### EXERCISE DETAILS
Beneath this instruction is a listing. Transcribe from it only the stretch from the line with "The image size is (455, 449)." through the line with "You are a computer-use agent. The width", both end lines included, exactly as written.

### GIVEN DATA
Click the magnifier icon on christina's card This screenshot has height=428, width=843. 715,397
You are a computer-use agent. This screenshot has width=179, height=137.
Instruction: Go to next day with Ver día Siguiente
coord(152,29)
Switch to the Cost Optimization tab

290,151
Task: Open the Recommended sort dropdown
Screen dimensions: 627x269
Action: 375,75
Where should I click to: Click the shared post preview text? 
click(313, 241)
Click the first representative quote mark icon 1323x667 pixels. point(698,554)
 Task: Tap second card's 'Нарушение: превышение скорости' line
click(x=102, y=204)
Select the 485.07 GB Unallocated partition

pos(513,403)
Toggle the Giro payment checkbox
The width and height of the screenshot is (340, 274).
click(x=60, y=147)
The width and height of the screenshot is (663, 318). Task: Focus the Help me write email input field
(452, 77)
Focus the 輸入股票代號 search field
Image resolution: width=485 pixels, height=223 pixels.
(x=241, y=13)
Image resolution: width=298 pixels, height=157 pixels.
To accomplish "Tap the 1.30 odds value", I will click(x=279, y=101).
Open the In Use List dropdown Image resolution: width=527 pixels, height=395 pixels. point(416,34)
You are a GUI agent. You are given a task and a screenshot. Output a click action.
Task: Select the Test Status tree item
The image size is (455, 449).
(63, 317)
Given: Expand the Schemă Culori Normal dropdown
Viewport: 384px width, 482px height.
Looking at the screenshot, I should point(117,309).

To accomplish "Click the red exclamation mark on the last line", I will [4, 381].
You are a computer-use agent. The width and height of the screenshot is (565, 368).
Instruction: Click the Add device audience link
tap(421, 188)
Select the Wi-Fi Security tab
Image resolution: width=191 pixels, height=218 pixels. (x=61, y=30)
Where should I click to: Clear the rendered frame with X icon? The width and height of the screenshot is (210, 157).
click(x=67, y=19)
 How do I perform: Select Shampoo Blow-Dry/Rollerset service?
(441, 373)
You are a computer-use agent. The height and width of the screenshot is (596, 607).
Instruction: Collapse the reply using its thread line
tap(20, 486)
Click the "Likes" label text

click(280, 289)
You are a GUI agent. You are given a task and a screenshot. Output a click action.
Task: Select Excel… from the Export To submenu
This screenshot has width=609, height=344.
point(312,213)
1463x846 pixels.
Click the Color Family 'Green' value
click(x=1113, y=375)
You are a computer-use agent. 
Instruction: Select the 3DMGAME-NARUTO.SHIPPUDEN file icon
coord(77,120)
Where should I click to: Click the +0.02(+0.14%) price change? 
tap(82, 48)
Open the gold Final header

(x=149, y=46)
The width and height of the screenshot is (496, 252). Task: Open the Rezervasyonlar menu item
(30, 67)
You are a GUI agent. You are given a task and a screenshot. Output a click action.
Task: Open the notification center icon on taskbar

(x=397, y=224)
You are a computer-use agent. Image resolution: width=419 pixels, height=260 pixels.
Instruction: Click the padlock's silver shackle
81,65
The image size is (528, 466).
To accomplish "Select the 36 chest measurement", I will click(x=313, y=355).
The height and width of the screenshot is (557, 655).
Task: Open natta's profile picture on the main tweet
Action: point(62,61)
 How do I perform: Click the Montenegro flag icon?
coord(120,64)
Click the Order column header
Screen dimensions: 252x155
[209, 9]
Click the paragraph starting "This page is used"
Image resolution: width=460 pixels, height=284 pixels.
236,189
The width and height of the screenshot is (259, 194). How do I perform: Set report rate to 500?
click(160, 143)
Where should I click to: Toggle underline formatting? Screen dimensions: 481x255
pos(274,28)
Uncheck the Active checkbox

### EXERCISE ANSWER
The image size is (455, 449).
(63, 317)
Given: Expand the Schemă Culori Normal dropdown
Viewport: 384px width, 482px height.
Looking at the screenshot, I should point(117,309).

To accomplish "Click the red exclamation mark on the last line", I will [4, 381].
You are a computer-use agent. The width and height of the screenshot is (565, 368).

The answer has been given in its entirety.